Talk title: Using Molecular Communication to Model Biophysical Signal Propagation and Processing
Talk abstract: Molecules are ubiquitiously used in the human body and other biological systems for signaling, control, and regulation. From the perspective of a communications engineer, these molecules carry information. Molecular communication (MC) is an emerging multi-disciplinary field that applies communications engineering tools to molecular signalling. This field seeks to improve our understanding of biological systems and build networks of devices that could operate in fluids. Potential applications in medicine include treating neurological disorders, preventing the growth of cancerous tumors, and mitigating the impact of other illnesses that arise due to ineffective or unintended signaling. Other opportunities include the advancement of environmental monitoring and the design of lab-on-a-chip systems.
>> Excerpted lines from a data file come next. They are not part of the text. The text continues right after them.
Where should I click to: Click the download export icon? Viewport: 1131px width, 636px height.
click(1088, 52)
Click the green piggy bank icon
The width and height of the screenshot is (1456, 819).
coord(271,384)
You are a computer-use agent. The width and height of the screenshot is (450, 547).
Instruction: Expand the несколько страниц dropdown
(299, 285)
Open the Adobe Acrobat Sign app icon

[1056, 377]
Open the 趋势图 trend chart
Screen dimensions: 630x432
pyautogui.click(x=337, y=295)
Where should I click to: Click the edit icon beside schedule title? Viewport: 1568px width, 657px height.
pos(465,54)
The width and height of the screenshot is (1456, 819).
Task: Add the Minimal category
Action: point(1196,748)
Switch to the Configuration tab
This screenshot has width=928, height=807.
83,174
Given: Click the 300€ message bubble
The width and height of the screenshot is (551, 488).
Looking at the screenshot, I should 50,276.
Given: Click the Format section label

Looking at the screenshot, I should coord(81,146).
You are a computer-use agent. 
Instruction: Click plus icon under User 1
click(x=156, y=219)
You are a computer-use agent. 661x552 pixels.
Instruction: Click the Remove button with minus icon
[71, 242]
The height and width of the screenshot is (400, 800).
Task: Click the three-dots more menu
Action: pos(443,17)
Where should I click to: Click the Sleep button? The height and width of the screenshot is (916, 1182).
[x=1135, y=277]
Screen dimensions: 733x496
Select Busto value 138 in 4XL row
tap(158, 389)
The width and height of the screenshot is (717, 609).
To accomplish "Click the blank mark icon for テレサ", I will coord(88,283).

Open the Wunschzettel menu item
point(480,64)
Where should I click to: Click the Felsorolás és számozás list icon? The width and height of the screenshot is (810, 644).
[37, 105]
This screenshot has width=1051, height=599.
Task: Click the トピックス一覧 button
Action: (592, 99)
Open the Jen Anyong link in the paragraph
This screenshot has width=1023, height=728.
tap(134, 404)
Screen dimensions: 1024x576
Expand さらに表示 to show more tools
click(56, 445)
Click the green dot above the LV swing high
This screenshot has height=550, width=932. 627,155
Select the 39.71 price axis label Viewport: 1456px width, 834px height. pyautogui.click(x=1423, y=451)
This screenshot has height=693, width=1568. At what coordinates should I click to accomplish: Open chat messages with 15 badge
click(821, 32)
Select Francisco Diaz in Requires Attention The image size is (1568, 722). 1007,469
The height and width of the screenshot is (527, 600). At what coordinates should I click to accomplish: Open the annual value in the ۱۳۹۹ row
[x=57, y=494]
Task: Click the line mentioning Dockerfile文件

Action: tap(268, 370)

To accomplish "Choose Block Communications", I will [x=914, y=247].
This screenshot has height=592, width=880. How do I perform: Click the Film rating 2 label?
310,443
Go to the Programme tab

This talk will introduce the MC field and highlight our contributions in modeling, analysis, and simulation. In particular, we focus on molecular diffusion, where the molecules of interest propagate randomly within a fluid. We discuss how channel impulse responses can account for physical phenomena, including chemical reactions and bulk fluid flow. We describe and evaluate communication systems that use a simple modulation scheme to transmit sequences of data. We also present an open source simulation platform that we developed for verifying analysis and exploring different environments. Finally, we discuss several areas of on-going and future work to use communications and signal processing tools to improve our understanding of biophysical processes and determine how to control them at a microscopic level.